Due to its high mortality rate, ongoing efforts are needed to further reduce the incidence of listeriosis. Proper storage and handling of refrigerated ready-to-eat foods can help reduce the risk of listeriosis; if the disease develops, assessing its severity is essential before antimicrobial therapy is instituted.
Febrile gastroenteritis due to Listeria monocytogenes is self-limited, with a typical duration of less than 2 days; hence in most instances antimicrobial treatment is not warranted. Nevertheless, antibiotics should be introduced as early as possible in the cases of bacteremia as disease can be severe with high mortality rates.
An antibiotic of choice should be able to enter the host cells, bind to the penicillin-binding protein 3 (PBP3) of Listeria and remain active in the hostile intracellular environment. Listeria strains are generally susceptible to the clinically important antibiotics, albeit usually resistant to cephalosporins.
Based on in vitro susceptibility testing, animal studies and case reports, ampicillin and penicillin (often in combination with gentamicin) represent first-line therapy of invasive listeriosis, especially in patients older than 50. In immunocompromised individuals the addition of rifampicin helps to eradicate the remaining bacteria and cure infection.
The adequate dose is also important. Knowing that Listeria monocytogenes has a high affinity for the central nervous system, the dosages of drugs intended for patients with listerial meningitis should be used for all individuals with listeriosis – even in the absence of proven neuroinvasive disease.
For patients intolerant or allergic to penicillins, trimethoprim-sulfamethoxazole is considered to be the best alternative single agent. Certain animal studies and in vitro data suggest a potential role for the newer fluoroquinolones, but clinical data are lacking.
Clinically significant antimicrobial resistance isolates of Listeria monocytogenes has not been encountered, but vigilance is warranted. Several research groups have identified putative genetic loci that may regulate tolerance to bacteriocins, ampicillin and penicillin, and transfer of resistance from enterococci has been documented.

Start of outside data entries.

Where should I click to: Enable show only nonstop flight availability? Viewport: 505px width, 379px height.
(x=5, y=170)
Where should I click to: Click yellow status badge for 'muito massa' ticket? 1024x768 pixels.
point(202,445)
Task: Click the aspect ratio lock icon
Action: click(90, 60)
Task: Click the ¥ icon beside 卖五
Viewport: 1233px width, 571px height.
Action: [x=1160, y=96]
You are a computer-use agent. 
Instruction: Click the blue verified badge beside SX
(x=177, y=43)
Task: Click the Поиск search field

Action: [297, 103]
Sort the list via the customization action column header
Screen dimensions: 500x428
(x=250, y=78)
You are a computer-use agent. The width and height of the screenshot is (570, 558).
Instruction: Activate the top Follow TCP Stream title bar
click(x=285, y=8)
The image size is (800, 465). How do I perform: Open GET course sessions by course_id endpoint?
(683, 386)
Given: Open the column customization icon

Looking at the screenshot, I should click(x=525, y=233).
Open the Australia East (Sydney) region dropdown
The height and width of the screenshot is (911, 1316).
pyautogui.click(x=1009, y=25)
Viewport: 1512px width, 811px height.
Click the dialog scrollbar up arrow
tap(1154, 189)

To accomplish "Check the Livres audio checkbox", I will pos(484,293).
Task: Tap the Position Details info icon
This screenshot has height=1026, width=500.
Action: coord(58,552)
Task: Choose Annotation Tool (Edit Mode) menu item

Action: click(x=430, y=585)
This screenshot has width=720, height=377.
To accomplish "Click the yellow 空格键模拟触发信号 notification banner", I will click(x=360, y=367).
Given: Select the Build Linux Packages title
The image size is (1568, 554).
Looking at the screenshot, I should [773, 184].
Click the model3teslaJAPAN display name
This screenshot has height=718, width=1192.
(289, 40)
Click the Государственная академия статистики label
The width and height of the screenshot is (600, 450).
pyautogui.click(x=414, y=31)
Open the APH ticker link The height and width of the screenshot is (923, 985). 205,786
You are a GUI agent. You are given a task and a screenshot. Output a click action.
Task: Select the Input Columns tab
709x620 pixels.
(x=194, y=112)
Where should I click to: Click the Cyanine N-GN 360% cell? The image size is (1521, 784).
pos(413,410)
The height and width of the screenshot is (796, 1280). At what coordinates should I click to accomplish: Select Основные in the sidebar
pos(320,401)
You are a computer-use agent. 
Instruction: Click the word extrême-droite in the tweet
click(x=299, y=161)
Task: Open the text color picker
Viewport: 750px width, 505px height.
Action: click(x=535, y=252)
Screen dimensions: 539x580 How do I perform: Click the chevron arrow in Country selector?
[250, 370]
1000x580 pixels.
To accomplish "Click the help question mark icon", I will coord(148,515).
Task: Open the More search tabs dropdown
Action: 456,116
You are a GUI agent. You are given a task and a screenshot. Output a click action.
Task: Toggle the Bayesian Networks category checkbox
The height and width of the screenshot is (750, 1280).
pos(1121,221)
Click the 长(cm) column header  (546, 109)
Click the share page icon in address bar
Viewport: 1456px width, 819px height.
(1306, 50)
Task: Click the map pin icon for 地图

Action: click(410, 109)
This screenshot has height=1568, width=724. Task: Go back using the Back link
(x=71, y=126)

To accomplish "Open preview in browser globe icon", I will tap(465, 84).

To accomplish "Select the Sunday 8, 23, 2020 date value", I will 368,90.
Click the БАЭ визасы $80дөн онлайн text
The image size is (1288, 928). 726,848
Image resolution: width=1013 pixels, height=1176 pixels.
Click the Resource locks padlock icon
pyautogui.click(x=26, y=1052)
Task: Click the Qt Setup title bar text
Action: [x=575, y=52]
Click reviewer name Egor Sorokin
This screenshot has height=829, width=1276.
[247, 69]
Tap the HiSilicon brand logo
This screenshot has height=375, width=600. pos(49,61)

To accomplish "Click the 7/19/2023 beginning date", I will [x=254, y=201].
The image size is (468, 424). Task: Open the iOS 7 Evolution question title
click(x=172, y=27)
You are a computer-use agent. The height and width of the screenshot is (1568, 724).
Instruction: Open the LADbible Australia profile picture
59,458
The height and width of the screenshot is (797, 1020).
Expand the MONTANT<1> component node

Most effective strategies to control Listeria in high-risk foods include good manufacturing practices, time and temperature controls throughout the entire distribution and storage period, as well as adequate post packaging treatments to minimize environmental Listeria monocytogenes contamination and to destroy this microorganism on products.
High-risk individuals (i.e. pregnant women, the elderly and immunocompromised individuals) should be given thorough instructions on healthy eating, including specific information on high-risk foods that they should avoid, and strategies to reduce their risk (such as thorough cooking, avoidance of cross-contamination, and short-term refrigerated storage of cooked foods).
Science-based education and risk communication strategies aimed at vulnerable populations and focused on high-risk foods should be delivered through health care providers or other trustworthy sources of information. If pregnant women are unfamiliar of possible consequences of contracting Listeria, the mother and child are in danger of health complications.